In Part 1 of this series we covered the growth of crude-by-rail (CBR) transportation out of North Dakota from 2012 to 2014. After rapid growth CBR was shipping 73% of Williston Basin output to market by April 2013. Then the price differentials that encouraged the CBR boom began to narrow. The discount of domestic benchmark West Texas Intermediate (WTI) to international crude benchmark Brent fell from an average of $18/Bbl in 2012 to $6.50/Bbl in 2014- making it harder for shippers to justify the higher cost of CBR to coastal markets as new construction increased pipeline alternatives to the Midcontinent and Gulf Coast. But even though the rail slice of crude traffic declined to just 52% by May 2015 there was still not enough capacity available to get all North Dakota’s crude to market by pipeline. That picture is changing now – first because the rate of growth in Bakken crude production has slowed in 2015 in response to lower crude prices and second because new projects are underway that provide adequate pipeline capacity by 2017 for Bakken shippers to no longer need CBR.

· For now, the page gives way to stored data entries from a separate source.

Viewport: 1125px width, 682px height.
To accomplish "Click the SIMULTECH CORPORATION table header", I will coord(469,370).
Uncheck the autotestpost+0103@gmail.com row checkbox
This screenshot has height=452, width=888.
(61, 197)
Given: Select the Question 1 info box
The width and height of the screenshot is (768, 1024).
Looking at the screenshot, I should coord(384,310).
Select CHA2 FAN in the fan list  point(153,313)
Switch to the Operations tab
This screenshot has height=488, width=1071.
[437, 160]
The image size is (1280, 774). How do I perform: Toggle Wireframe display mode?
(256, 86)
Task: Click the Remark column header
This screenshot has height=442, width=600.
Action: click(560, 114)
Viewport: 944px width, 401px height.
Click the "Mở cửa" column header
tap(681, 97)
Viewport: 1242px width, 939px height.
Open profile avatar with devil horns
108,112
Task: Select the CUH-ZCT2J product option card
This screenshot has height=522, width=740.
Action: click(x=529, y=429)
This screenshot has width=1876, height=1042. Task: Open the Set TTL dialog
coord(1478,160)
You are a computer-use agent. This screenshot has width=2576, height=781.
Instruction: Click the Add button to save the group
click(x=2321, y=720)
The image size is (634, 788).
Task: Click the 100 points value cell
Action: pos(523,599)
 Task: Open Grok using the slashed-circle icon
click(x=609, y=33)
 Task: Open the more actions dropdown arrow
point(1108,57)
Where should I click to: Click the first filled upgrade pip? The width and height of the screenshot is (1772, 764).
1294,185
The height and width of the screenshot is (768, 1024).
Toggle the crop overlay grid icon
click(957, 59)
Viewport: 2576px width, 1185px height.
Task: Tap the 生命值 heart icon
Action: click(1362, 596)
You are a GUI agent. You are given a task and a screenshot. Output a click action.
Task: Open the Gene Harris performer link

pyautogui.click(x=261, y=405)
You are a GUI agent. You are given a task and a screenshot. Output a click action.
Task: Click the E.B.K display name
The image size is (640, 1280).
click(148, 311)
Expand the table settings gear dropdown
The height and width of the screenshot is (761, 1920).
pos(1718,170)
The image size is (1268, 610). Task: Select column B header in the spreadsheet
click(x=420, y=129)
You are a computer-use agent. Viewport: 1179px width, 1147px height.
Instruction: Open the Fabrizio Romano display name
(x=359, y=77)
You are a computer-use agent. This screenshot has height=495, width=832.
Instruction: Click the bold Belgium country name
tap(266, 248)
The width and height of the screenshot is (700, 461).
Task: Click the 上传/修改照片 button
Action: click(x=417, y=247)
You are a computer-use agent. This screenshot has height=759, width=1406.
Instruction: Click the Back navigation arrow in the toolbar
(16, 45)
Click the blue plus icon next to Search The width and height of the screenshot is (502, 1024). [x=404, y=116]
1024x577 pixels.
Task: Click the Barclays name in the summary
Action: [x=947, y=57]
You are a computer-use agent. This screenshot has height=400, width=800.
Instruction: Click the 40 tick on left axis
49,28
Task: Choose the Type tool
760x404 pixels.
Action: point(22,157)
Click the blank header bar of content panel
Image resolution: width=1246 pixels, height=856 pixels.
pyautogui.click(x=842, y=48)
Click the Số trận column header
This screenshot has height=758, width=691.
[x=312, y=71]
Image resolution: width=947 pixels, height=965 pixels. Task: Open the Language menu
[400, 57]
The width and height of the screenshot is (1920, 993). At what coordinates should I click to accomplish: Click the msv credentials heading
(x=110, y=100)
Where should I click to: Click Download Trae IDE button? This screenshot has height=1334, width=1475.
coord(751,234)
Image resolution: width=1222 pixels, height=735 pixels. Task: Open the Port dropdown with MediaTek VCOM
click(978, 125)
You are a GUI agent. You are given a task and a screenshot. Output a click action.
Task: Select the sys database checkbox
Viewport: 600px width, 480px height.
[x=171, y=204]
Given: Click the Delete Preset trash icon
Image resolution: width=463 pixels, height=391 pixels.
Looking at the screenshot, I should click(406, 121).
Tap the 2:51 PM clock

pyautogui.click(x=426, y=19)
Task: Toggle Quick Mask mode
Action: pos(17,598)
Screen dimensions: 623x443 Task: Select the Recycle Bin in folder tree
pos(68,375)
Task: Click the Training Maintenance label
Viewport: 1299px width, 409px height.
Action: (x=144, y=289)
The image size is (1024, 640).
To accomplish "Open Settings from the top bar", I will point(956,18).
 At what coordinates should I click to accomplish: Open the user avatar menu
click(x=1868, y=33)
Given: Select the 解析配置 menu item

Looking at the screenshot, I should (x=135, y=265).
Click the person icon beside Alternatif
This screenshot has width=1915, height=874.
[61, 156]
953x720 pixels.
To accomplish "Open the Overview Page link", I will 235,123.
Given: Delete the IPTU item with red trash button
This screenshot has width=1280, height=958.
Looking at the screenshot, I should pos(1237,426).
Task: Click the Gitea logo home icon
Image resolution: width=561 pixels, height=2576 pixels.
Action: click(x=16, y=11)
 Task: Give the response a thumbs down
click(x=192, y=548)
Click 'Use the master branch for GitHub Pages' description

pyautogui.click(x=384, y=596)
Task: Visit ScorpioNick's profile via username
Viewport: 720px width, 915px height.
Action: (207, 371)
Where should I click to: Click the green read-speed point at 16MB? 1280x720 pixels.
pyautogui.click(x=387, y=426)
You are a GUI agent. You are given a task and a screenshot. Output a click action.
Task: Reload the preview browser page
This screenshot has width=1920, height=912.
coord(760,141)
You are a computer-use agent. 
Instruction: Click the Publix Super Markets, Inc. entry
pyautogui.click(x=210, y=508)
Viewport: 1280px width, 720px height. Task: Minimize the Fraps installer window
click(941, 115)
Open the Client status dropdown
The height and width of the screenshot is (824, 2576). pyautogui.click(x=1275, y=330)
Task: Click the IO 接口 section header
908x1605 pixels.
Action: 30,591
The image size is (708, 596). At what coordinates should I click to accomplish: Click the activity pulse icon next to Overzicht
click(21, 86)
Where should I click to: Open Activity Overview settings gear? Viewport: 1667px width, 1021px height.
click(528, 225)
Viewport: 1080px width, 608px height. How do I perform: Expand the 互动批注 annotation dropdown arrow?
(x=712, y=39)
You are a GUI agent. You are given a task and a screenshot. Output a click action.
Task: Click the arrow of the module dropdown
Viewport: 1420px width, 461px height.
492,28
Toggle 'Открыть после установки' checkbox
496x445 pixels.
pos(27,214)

In Part 2 we compared Bakken producer netbacks – crude selling prices less transportation costs - for different routes to market by pipeline or rail. We noted that although CBR to the East Coast currently returns the lowest netbacks – shippers were still sending over 400 Mb/d to East Coast terminals and refineries. Part of the reason that these shipments continue – despite poor returns – is because refiners, shippers and terminal operators have invested in infrastructure and made commitments that incur penalties if they do not use the capacity. We looked at the difference that new pipelines expected online in the next 5 years might make to East Coast CBR shipments. Our conclusion was that just adding pipeline capacity to other destinations – such as the Gulf Coast would not necessarily end CBR to the East Coast. But the end of the line for East Coast rail is likely to come when a pipeline is built to that market that competes directly with CBR. The most likely candidate is the TransCanada Energy East pipeline - expected online by 2020 (assuming it receives the necessary permits). This time we turn to the future of rail shipments to the West Coast from North Dakota.
The chart in Figure #1 provides a summary of CBR shipments to the West Coast from North Dakota. The blue and red shaded areas against the left axis represent crude volumes shipped from Petroleum Administration for Defense District (PADD) II – the Midwest to PADD V – the West Coast. This data comes from Energy Information Administration (EIA) monthly crude rail movement estimates that began publishing in April 2015 (see A Look At The Rail Track Record). Because the EIA does not break this data down within PADDs we assume that it largely covers CBR movements between North Dakota and West Coast refineries located in Washington State and California. This assumption is based on the location of rail loading terminals in PADD II (most are in North Dakota) and rail unloading terminals on the West Coast that are mostly linked to refineries in Washington and California. Having made that assumption we further separated out CBR shipments to California from North Dakota (red shaded area) that are reported separately by the California Energy Commission (CEC). The CBR shipments to Washington (blue shaded area) are simply the EIA PADD II to PADD V totals minus California. Note also that shipments to California are a fraction of the total – just 2-5 Mb/d in 2013 and 2014 and (according to CEC) have been zero since November 2014. So West Coast CBR from North Dakota is almost all headed to Washington State. The yellow line on the chart against the right axis is the ANS premium to WTI crude. ANS – Alaska North Slope - is the West Coast benchmark crude (that we posted a blog about recently – see A Change Is Gonna Come) and West Texas Intermediate – WTI crude is the Midwest benchmark.